- Selected excerpt -
1½ cups graham cracker crumbs

1/4 cup malted-milk powder

2 tablespoons granulated sugar

3/4 teaspoon kosher salt

1/4 cup unsalted butter, melted

1/4 cup heavy cream

For chocolate filling

8 ounces bittersweet chocolate, finely chopped

1/3 cup heavy cream

1½ teaspoons light corn syrup

2½ tablespoons unsalted butter

For topping

10-ounce bag marshmallows

Make crust: In large bowl, whisk together graham cracker crumbs, malted milk powder, sugar and salt. In measuring cup, whisk together melted butter and heavy cream, then pour over crumb mixture. Using a rubber spatula, fold and mix the ingredients together until all of dry ingredients are evenly moistened. 

Turn mixture into a 9-inch pie pan and press evenly along the bottom and up the sides of pan. Refrigerate while chocolate filling is prepared.

Make filling: Place chopped chocolate in medium bowl. Combine heavy cream and corn syrup in small saucepan and place over medium heat. Warm mixture until it is just barely boiling. Remove from heat and pour over chopped chocolate. Let sit for 1 minute, then gently begin stirring with a rubber spatula. Mix until all of the chocolate is melted and combined. Add butter and stir until melted and incorporated.

- Data shown -
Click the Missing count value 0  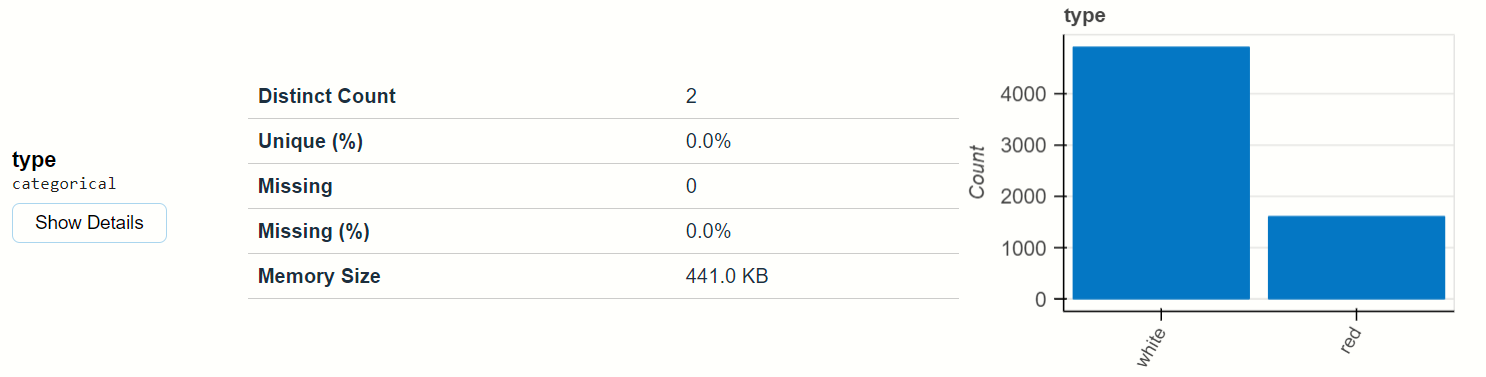click(691, 186)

- What to do -
1. In the recipe, what size pan is the crust pressed into?
2. Reproduce everything in the recipe from "Make crust: In" down to "are evenly moistened.".

- Completed exercise -
1. A 9-inch pie pan.

2.
Make crust: In large bowl, whisk together graham cracker crumbs, malted milk powder, sugar and salt. In measuring cup, whisk together melted butter and heavy cream, then pour over crumb mixture. Using a rubber spatula, fold and mix the ingredients together until all of dry ingredients are evenly moistened.